Zufahrtsverbot gilt für alle
Nach einer Hüftoperation ist die Mutter von Dieter Schlager auf einen Rollator angewiesen. Von einem Parkplatz außerhalb der Fußgängerzone zur Wohnung zu laufen, wollte er ihr nicht zumuten. Der Angestellte des Ordnungsamtes habe geantwortet, dann solle er sie mit einem Rollstuhl fahren. "Das fand ich ein wenig frech", ärgert er sich."Anwohner der Fußgängerzone dürfen nicht mehr als andere Verkehrsteilnehmer auch", sagt Rainer Warzecha. Der Leiter des Ordnungsamtes erklärt, dass das Fahrverbot auch für Menschen mit Behinderung gilt. Aber es gibt Ausnahmen: Während der Be- und Entladezeiten können Menschen mit einem Behindertenparkausweis in die autofreie Zone fahren und zwei Stunden lang parken.
Behindertenparkausweis
Schlagers Mutter besitzt einen Behindertenparkausweis. Die Gemeinde Elfershausen hat ihr den orangefarbenen Ausweis "Parkerleichterungen für besondere Gruppen Schwerbehinderter" ausgestellt. Während der Lieferzeiten hätte Schlager die Seniorin absetzen dürfen. Aufgrund seiner Arbeit könne er das aber nicht zu den entsprechenden Zeiträumen, meint er.Der Behindertenbeauftragte der Stadt Bad Kissingen, Bernhard Schlereth, kennt das Pro-blem. Vor zwei Jahren gab es bereits einen ähnlichen Vorfall mit einer gehbehinderten Frau, die in die Fußgängerzone gefahren werden wollte. Das Ordnungsamt kann auf Anfrage eine Sondernutzungserlaubnis erteilen, wenn man notwendige Gründe vorweist. Eine Ausnahmegenehmigung für einen Tag kostet 18 Euro. Die Frau wollte aber nicht zahlen, erzählt Schlereth. Er wünscht sich für Gehbehinderte deshalb eine Einzelfalllösung.
Ermessensentscheidung
Das Ordnungsamt kann "in dringenden und nicht aufschiebbaren Fällen" auch eine gebührenfreie Ausnahmegenehmigung ausstellen, sagt Warzecha: "Die Mitarbeiter des Ordnungsamts können in solchen Situationen eine Ermessensentscheidung treffen." Wer triftige Gründe hat, in die autofreie Zone fahren zu müssen, kann vorher im Amt anrufen. Die Mitarbeiter entscheiden dann kurzfristig "nach pflichtgemäßem Ermessen" und teilen dem Verkehrsüberwachungsdienst das Autokennzeichen mit. Eine entsprechende Absprache mit Kissinger Taxiunternehmen gibt es schon, weiß Bernhard Schlereth. Gehbehinderte können mit dem Taxi in die Fußgängerzone gelangen, wenn das Ordnungsamt vorher Bescheid weiß. Eine generelle Ausnahmegenehmigung für Gehbehinderte während der Sperrzeiten gibt es nicht.Im Falle von Dieter Schlager wäre es möglich gewesen, die Ordnungswidrigkeit durch Vorzeigen des Behindertenparkausweises rückwirkend als "nicht ahndungswürdig" einzustufen, meint Warzecha. Schlager hatte den Ausweis im Amt aber nicht dabei. Er hat die 20 Euro gezahlt. "Mir geht es auch nicht ums Geld, sondern um die Schwerbehinderten", sagt er.
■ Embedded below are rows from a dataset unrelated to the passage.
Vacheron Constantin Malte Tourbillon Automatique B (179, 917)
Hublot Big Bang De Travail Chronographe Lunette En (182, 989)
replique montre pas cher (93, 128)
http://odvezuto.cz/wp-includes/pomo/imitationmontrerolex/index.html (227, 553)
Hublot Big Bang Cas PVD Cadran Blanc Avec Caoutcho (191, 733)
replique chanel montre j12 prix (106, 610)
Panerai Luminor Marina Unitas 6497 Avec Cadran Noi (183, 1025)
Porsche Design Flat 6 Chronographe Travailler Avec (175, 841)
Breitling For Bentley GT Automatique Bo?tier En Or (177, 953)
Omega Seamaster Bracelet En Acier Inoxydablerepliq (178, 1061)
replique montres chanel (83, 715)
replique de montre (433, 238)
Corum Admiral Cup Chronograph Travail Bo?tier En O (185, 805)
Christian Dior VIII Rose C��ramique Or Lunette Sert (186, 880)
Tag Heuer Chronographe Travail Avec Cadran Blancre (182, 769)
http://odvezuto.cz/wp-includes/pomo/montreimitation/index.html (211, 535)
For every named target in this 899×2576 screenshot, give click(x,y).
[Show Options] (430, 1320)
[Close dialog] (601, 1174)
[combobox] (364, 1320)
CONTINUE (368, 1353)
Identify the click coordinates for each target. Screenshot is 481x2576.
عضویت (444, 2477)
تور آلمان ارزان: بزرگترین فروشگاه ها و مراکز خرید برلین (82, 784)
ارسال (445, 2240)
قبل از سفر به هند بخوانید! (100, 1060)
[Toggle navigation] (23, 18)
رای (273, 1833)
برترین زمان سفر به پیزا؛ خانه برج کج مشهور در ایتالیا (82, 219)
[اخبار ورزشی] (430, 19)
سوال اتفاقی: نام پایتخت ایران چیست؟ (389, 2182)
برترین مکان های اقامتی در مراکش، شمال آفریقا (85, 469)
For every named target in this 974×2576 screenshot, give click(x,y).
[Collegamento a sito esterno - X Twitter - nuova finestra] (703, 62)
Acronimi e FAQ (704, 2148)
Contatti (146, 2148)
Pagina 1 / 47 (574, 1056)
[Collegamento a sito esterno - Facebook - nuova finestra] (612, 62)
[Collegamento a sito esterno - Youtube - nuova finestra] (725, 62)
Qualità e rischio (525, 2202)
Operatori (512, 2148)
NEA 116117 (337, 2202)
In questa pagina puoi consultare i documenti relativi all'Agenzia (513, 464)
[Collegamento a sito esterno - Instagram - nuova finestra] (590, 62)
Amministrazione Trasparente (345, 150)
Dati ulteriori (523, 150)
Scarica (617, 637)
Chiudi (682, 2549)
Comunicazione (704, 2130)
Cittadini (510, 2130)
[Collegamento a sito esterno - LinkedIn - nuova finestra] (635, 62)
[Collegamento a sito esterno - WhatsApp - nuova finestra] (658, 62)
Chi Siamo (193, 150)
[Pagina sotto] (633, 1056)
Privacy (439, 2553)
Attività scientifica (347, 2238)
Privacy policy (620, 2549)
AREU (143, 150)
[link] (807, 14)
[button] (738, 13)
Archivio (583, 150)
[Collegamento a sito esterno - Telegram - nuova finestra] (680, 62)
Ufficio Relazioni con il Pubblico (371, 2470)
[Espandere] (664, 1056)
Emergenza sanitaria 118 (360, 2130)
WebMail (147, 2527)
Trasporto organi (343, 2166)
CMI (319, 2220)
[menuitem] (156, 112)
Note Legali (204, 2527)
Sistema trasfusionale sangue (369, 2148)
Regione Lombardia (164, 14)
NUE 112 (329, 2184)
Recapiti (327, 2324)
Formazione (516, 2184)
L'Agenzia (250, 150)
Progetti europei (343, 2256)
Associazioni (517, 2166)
Die Lösung, im Einzelfall vorher im Amt anzurufen, hält Schlager für nicht ausreichend. "Ich möchte nicht jedesmal als Bittsteller zum Ordnungsamt gehen müssen. Es wäre nicht schlecht, wenn es eine einfachere Möglichkeit für Schwerbehinderte geben würde."
Schlereth weiß, dass manche Betroffene mit diesen Regelungen nicht zufrieden sind. Aber: "Bei der Fußgängerzone ist Handlungsbedarf nicht nötig."